Mohamed Mehdi Bensaid : Comme je viens de le signaler, le défi majeur auquel nous devons nous atteler est celui de la restauration de la confiance. Celle-ci exige de nous un engagement sans faille et de tous les instants en faveur de notre pays et des citoyens que nous servons. Le débat de la confiance est un sujet que nous devons prendre très au sérieux, et je dédie mon mandat également au rétablissement de la confiance, notamment à travers la mise en place de politiques sérieuses, crédibles et en phase avec les aspirations de la jeunesse marocaine.
LeBrief.ma : Vous avez initié une réorganisation des institutions des jeunes.

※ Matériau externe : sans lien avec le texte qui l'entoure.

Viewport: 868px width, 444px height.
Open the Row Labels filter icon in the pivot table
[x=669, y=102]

Quelle est votre approche en la matière ?
Mohamed Mehdi Bensaid : En effet, l’un des chantiers prioritaires que j’ai démarré depuis le début de mon mandat est une mise à niveau des infrastructures dédiées à la jeunesse. Premièrement, il s’agit d’adapter ces infrastructures aux besoins de la jeunesse au 21e siècle. En lançant un programme ambitieux, en collaboration avec des partenaires nationaux et internationaux, pour la réinsertion des NEETs (Not in Employment, Education or Training) dans le marché du travail. Ce projet vise à rendre confiance à ces jeunes en eux-mêmes d’abord, puis en la société qui leur donne l’impression de les avoir abandonnés. Les structures des maisons de jeunes seront ainsi dédiées à l’insertion, la formation, l’entrepreneuriat et la culture. Tous ces axes étant les clés pour une jeunesse qui s’implique pleinement dans sa communauté de destin.

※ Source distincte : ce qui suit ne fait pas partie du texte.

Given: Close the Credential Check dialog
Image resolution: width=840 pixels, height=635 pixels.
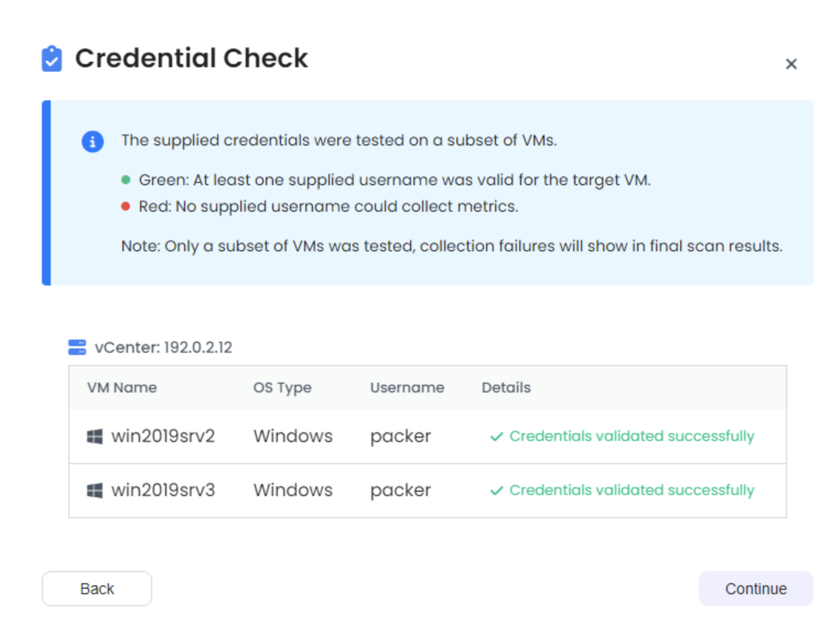Looking at the screenshot, I should point(791,64).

Aussi, les centres de protection de l’enfance sont une priorité au plus haut de ma liste. Ces centres sont autant stratégiques pour nous que pour l’ensemble de la société. Ils doivent être mis à niveau, souvent refaits, et mobiliser autour d’eux tant nos ressources financières qu’humaines. Les enfants qui y séjournent n’ont souvent que l’État pour seul encadrant, et il est de notre rôle, et de notre devoir, de les protéger et de les préparer à devenir des forces d’action positive au sein de notre société à l’avenir. Dans le même cadre, une jeunesse ne peut s’accomplir sans être ouverte à la culture, la sienne d’abord, puis celles qui font le monde qui les entoure. La culture reste le principal rempart face aux différentes formes d’extrémisme, et elle seule peut susciter des vocations. C’est pourquoi nous avons décidé de faire de nos infrastructures dédiées à la jeunesse des lieux de culture, à travers l’installation de salles polyvalentes, pouvant projeter des films, accueillir des concerts et des pièces de théâtre.

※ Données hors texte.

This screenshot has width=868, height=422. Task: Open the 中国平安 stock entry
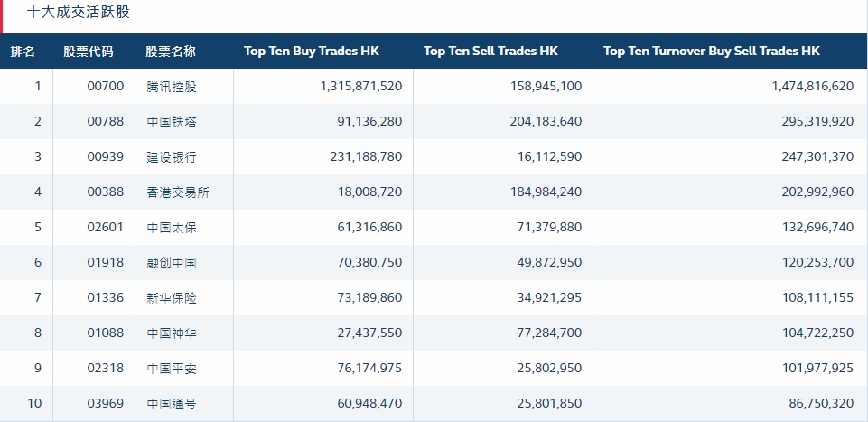tap(172, 369)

LeBrief.ma : Carte « jeunes », coding, gaming… Comment évoluent les différents projets lancés par votre ministère ?
Mohamed Mehdi Bensaid : Cette première phase du mandat a été dédiée à la mise en place de ces idées, leur étude, leur lancement.
Aujourd’hui, nous passons à la phase de concrétisation. Nous restons attachés à notre rôle qui consiste en l’ouverture de nouveaux horizons, de nouvelles possibilités, et je demeure convaincu que les citoyens marocains foisonnent de ressources insoupçonnées, de capacités et d’une volonté inébranlable à construire leur propre avenir.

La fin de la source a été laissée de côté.